__EXTRACT TO READ__.
<<<<
Billboard contributor Rashaun Hall said that despite more R&B-flavored tracks like "Leave wit Me" and "Don't Worry" showing more diversity in the track listing, he found too much familiarity with the album's content of excessive parties, women and luxury talk. AllMusic writer Andy Kellman noted how the record sounds like a rushed version of Jackpot, criticizing the lyrical content and its hooks for being mediocre, and the lacklustre delivery of the guest artists, concluding that "In Chingy's case, a subpar 2004 follow-up would surely fare better commercially than a polished 2006 follow-up." Writing for Rolling Stone, Jon Caramanica also found the album doing little to be different from its predecessor, despite Chingy's charisma delivering on half of the track listing, concluding that "Powerballin serves as a wink behind which there's nothing hidden. It's just a wink, ma."
>>>>
__ABOUT THIS TASK__.
Extend the passage above on critics' reviews of Chingy's album Powerballin, starting right after its last sentence. The listing that follows is not needed for anything here.

__DATA LISTING__.
<<<<
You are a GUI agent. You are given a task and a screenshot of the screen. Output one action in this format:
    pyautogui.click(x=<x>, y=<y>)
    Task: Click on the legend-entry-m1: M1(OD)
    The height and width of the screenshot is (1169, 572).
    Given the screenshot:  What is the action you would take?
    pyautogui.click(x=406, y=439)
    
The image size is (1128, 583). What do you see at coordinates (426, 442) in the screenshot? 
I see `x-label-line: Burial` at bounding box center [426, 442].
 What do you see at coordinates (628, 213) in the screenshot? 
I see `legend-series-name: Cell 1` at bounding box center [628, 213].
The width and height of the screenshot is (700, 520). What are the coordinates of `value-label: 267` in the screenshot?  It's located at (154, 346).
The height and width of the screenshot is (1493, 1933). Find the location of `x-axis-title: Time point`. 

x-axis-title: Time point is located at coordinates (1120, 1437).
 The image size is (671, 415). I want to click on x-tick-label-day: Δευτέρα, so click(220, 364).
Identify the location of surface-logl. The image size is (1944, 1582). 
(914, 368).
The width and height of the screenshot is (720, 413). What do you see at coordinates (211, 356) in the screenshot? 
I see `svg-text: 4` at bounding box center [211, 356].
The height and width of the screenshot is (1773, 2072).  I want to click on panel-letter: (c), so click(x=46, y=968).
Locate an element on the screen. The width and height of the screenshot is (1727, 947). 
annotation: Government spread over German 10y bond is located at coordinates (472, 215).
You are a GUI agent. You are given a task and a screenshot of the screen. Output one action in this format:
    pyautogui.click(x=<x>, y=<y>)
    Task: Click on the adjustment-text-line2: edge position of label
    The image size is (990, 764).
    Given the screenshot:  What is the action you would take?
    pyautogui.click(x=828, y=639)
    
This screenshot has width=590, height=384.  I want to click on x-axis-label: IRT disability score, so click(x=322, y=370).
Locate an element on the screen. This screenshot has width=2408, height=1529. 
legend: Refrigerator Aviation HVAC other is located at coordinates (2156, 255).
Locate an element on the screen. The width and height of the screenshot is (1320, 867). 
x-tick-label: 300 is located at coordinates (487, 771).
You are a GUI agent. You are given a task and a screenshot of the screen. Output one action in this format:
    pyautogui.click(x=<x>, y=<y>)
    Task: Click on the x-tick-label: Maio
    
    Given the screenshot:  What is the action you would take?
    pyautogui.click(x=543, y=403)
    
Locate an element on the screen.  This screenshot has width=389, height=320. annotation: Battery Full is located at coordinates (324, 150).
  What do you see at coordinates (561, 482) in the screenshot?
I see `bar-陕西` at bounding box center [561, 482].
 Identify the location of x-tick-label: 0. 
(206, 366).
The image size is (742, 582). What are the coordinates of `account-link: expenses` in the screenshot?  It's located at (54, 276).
>>>>
__REPLY__.
Professional ratings
Aggregate scores
| Source | Rating |
| Metacritic | 59/100 |
Review scores
| Source | Rating |
| AllMusic | Star |
| Billboard | (mixed) |
| Blender | Star |
| E! Online | B− |
| Entertainment Weekly | B |
| Los Angeles Times | Star |
| RapReviews | 6/10 |
| Rolling Stone | Star |
| USA Today | Star Half star |
| Vibe | Star |

==Track listing==

Sample credits
- "Don't Worry" contains interpolations from the composition "Me and You", written by Raphael Saadiq.
- "All the Way to St. Lou" contains samples from "Pass the Dutchie" as performed by Musical Youth, written by Headley Bennett, Huford Brown, Lloyd Ferguson, Robbie Lyn, Jackie Mittoo, Leroy Sibbles, and Fitzroy Simpson.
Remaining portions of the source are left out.